En este quinto domingo la liturgia de la Palabra recalca un punto central de nuestra fe cristiana: el triunfo de la vida sobre la muerte. La resurrección de Lázaro por Jesús nos confirma en la esperanza que depositamos en la vida eterna, una vida glorificada en Dios.

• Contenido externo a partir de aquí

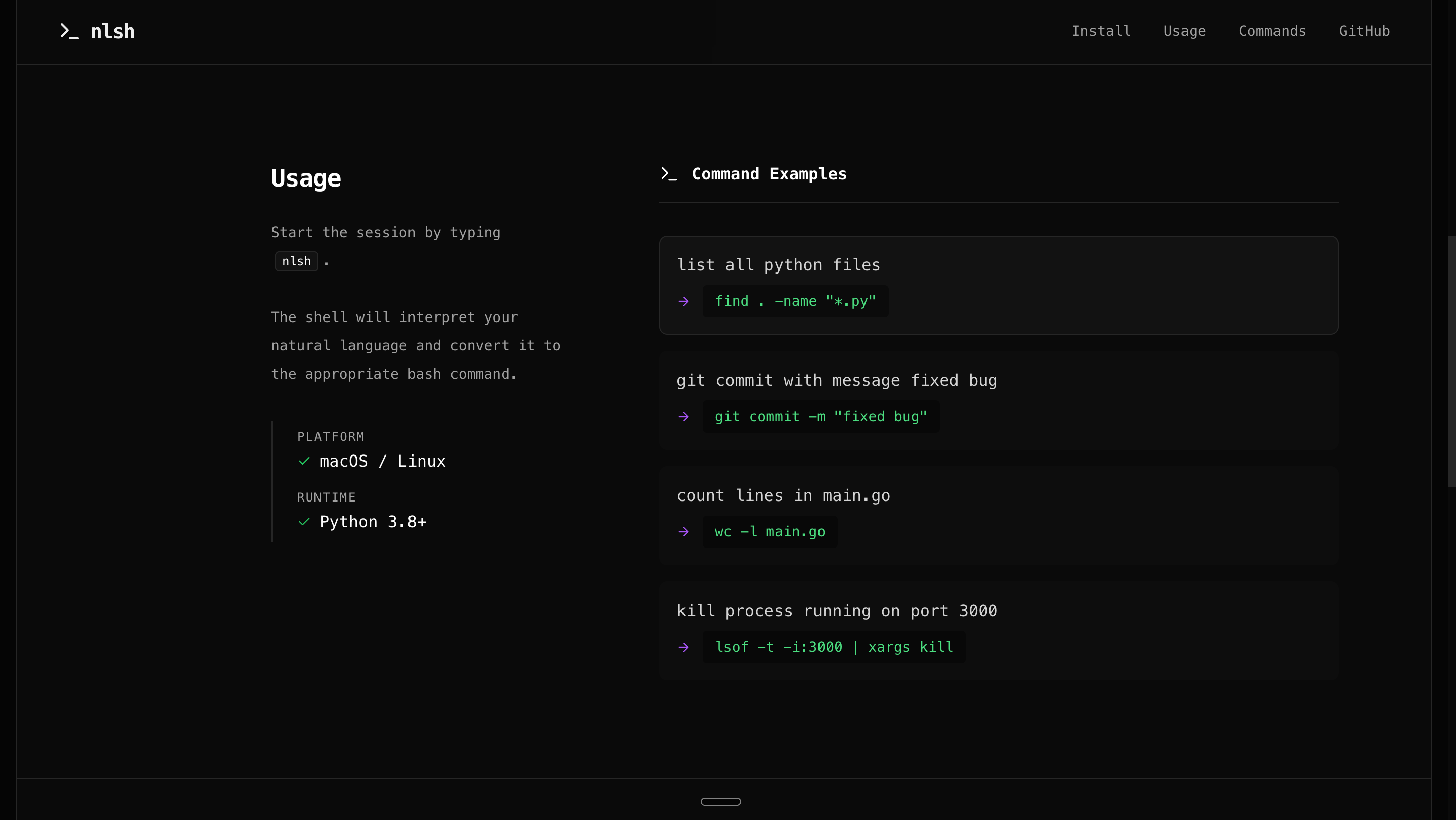Screen dimensions: 1456x820
Task: Click the purple arrow beside git commit command
Action: (684, 417)
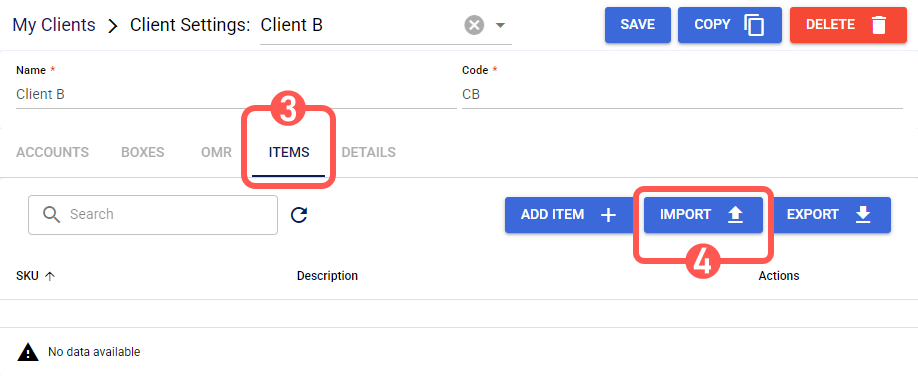This screenshot has width=918, height=376.
Task: Click the download arrow icon on Export
Action: 862,215
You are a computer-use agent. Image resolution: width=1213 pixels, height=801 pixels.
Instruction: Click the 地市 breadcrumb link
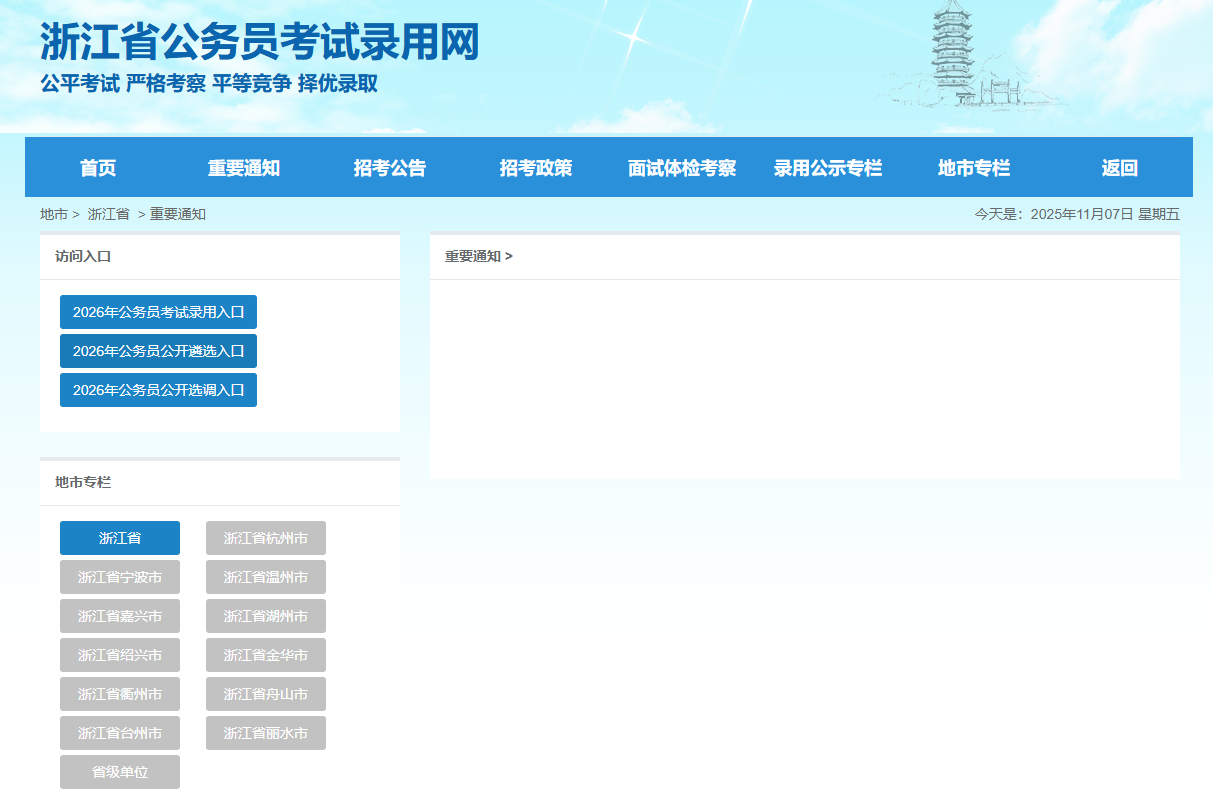pos(54,214)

Ya el profetas Ezequiel en la primera lectura hacía este anuncio de: “Yo voy abrir las tumbas de ustedes, los haré salir de ellas… sabrán que Yo soy el Señor” (Ez. 37, 12ss). Con eso, nos queda claro que Dios tiene el poder sobre la muerte y que Él cumple con sus promesas: “lo he dicho y lo haré” (id.). En efecto, Dios es un Dios de la vida y quiere que todos lleguemos a vivir plenamente. En él hay consuelo para quien sufre. En él, nos recuerdo el salmo: se encuentra la misericordia y la redención en abundancia: Él redime y salva” (cf. 129, 1ss).
¿Qué podemos hacer para estar a la altura de beneficiar de esta gracia de la vida plena en Dios? En su carta a los romanos, San Pablo nos invita a “vivir según el Espíritu” y no según la carne. Significa que vivamos según lo más sagrado que llevamos en nosotros: nuestra dignidad de hijas e hijos de Dios. Lo cual implica reconocer que “en nosotros vive el Espíritu de Dios” y el mismo “Cristo vive en nosotros” (Cf. 8, 8-11): “Si Cristo vive en ustedes, aunque el cuerpo esté sometido a la muerte a causa del pecado, el espíritu vive a causa de la justicia. Y el Espíritu de Aquel que resucitó a Jesús habita en ustedes, el que resucitó a Cristo también dará vida a sus cuerpos mortales, por medio del mismo Espíritu que habita en ustedes” (id.).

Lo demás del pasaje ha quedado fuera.